Massage helps increase the levels of dopamine, the “feel good” hormone naturally produce in the brain. Regular exercise, offered through swimming, Tai Chi and yoga strengthens the muscles, especially of the back, and releases endorphins. Membership at Gold’s Gym on Cove Road is part of their package, and clients are encouraged to work out at the gym daily.

“We transport our clients everywhere they need to go,” Duggan says. “We have our own transport vehicles, five altogether, including two 28-passenger buses. We take our clients to the beach to meditate and to set their daily goals, we take them to the gym, we take them to Winn-Dixie to grocery shop, we take them on outings, some times at parks, sometimes to the movies, and always, we have staff with them. Always they are closely supervised.” Not all the clients go at one time to the same place. The trips usually are staggered, so that when one group of about 15 is at the beach, another group about the same size is at the gym. In the late afternoon, whomever was at the beach now goes to the gym, and the other group goes to the beach for an hour.

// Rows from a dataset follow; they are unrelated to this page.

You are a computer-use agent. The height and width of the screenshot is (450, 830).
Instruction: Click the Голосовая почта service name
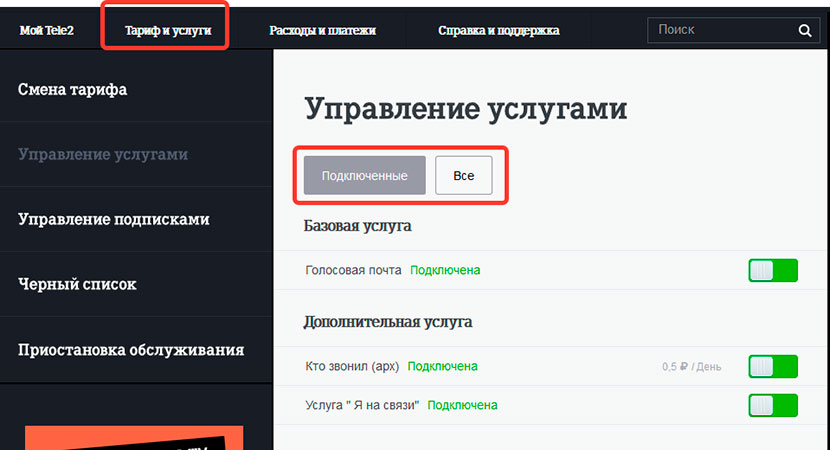click(x=353, y=270)
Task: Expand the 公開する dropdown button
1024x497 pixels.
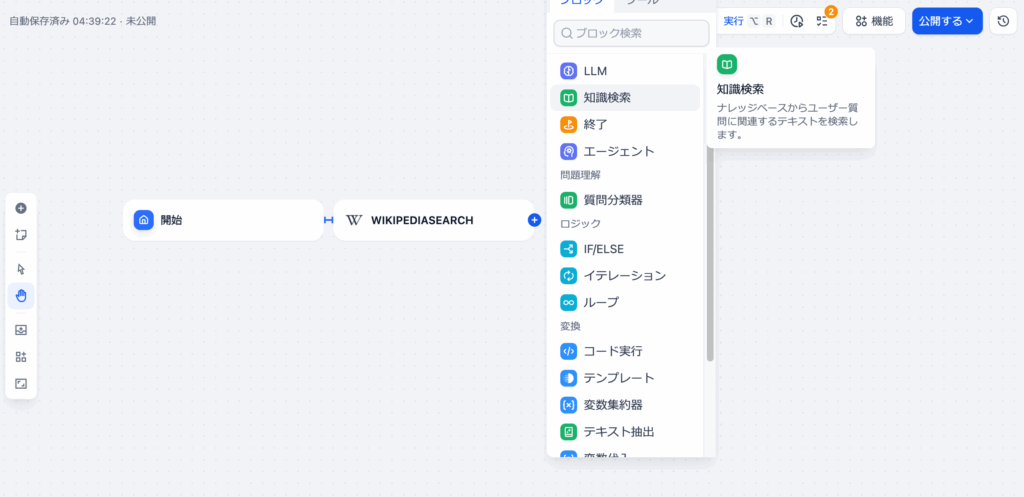Action: tap(946, 21)
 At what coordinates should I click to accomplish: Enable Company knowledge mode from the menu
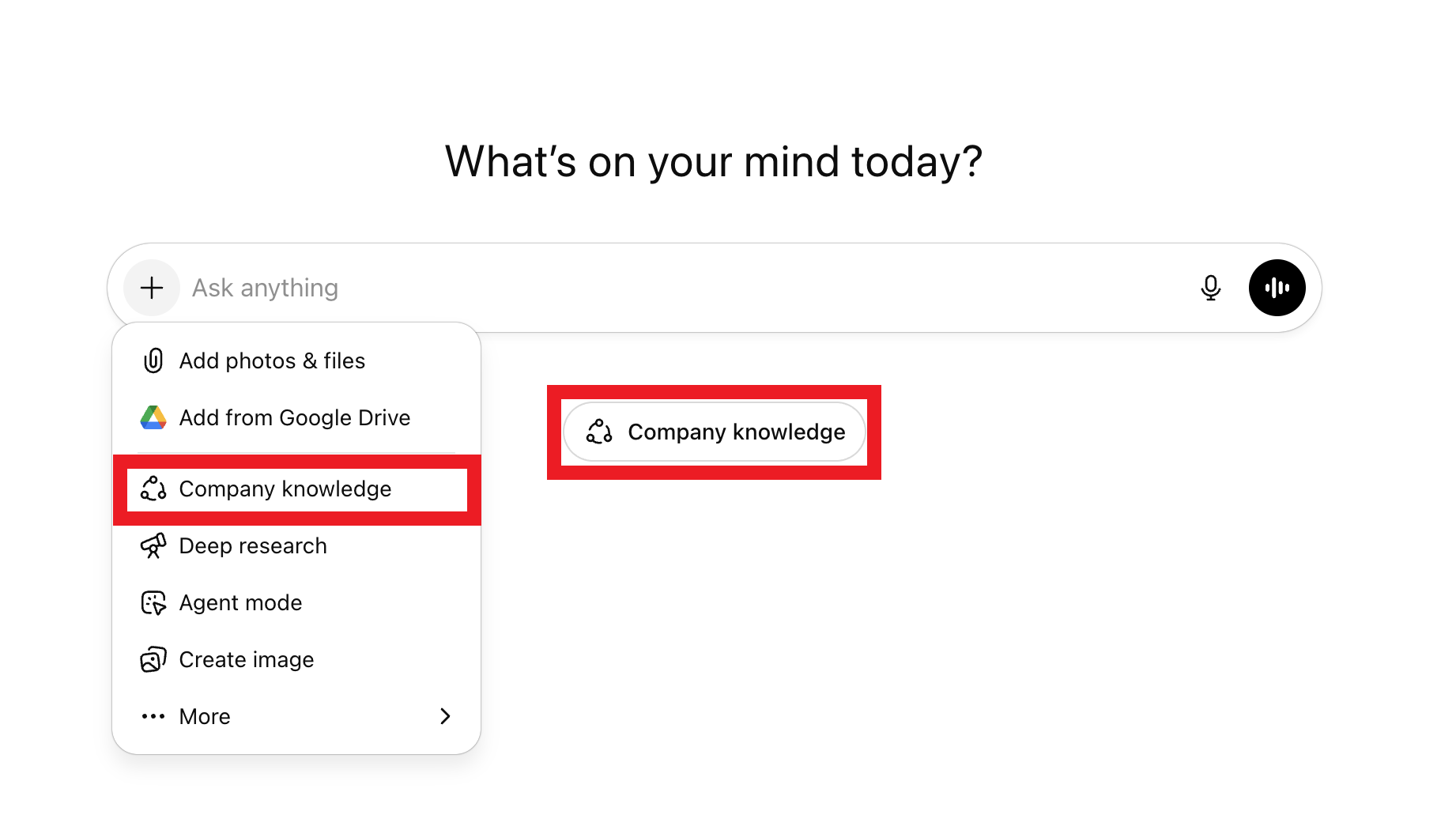(x=285, y=489)
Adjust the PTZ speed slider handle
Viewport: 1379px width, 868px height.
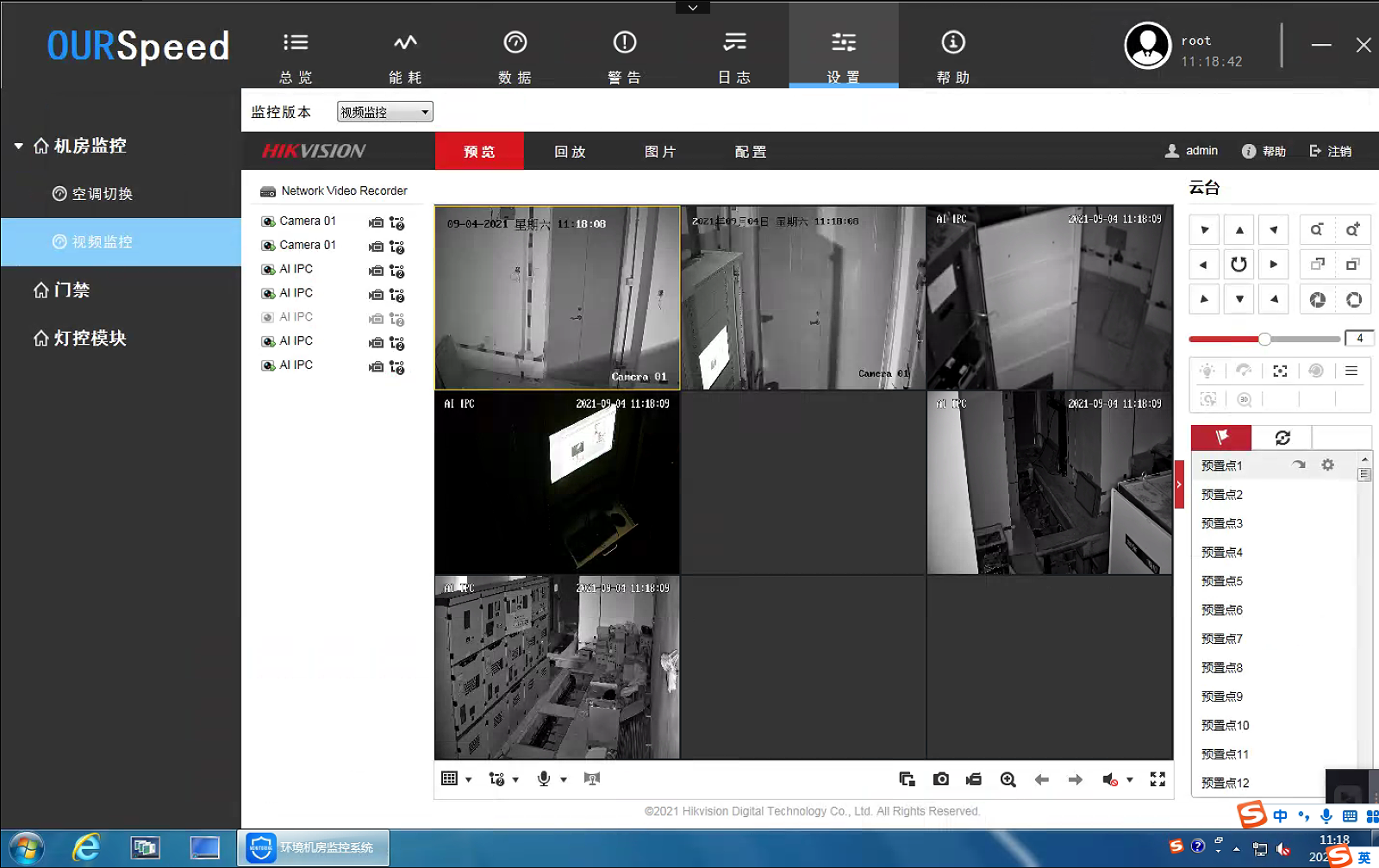1264,339
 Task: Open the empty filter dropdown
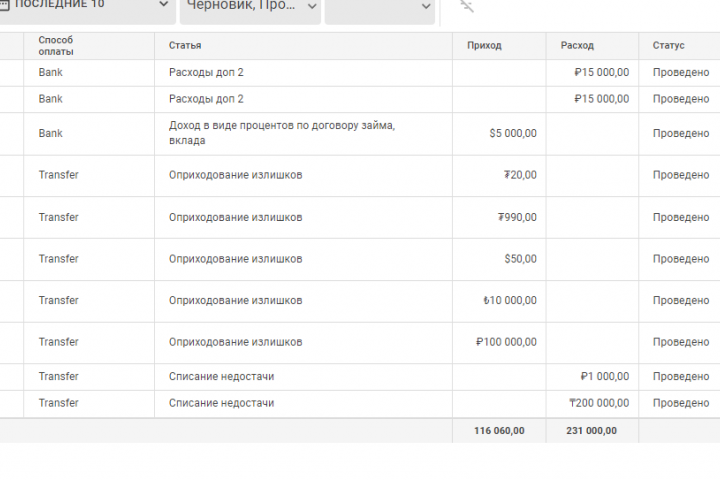(380, 7)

Most of the day, however, five to six hours, are spent in intense, clinical work, including individual and group therapy and classes at the treatment center.

In their residences, they learn to cook for themselves, clean up after themselves, plan their days, Duggan says. “Many of them have never learned appropriate self-care,” she says, “which is vital to a successful recovery.”

A cornerstone of the treatment plan is customization to each client’s history and needs, Duggan adds, including evaluation by a psychiatrist who treats any underlying mental illness, such as depression or bi-polar disorder. Each client continues weekly evaluations by the psychiatrist during the residential treatment phase, usually from 30-40 days.

“But we don’t just send them off at the end of 30 days,” Duggan adds. “We set them up with continuing care, whether that’s with a halfway house, a private therapist, whatever they need, and we call them weekly….We’ve tried to prepare them for the ‘real world’ where they must make their own decisions, but we also stay in touch, forever if we need to.”

Unity also takes clients back into the program if they relapse, which happens about 10% of the time, according to Duggan, or they may need to come back for only a week to shore up their resolve.

Their business model, which prohibits spending on non-essentials, ensures affordability without sacrificing quality; its pricing is less than half than many counterparts, according to Walsh, despite its high level of service. Even with lower rates, sometimes full or partial “scholarships” are offered. “If someone wants our help,” Duggan says, “we figure out a way to help them.”

Dooley, also their landlord, calls the Unity staff “good neighbors,” who respond quickly to questions and resolve any concerns or complaints immediately, such as leaving behind cigarette butts at the beach.

Now they take containers with them, according to Duggan, to ensure nothing is left behind–becoming part of their daily routine for reinforcing new behaviors.

Unity’s rehabilitation of old buildings aligns perfectly with the Hobe Sound Community Redevelopment Area’s objectives of bringing in a new business that strengthens the local economy and increases the tax base without building additional infrastructure.

Adding to Unity’s distinctiveness is the fact that it’s accredited by The Joint Commission, when few programs in the state are, Walsh says. Another just-as-important distinction, Duggan adds, “Being in a special place like Hobe Sound also makes Unity distinctive.”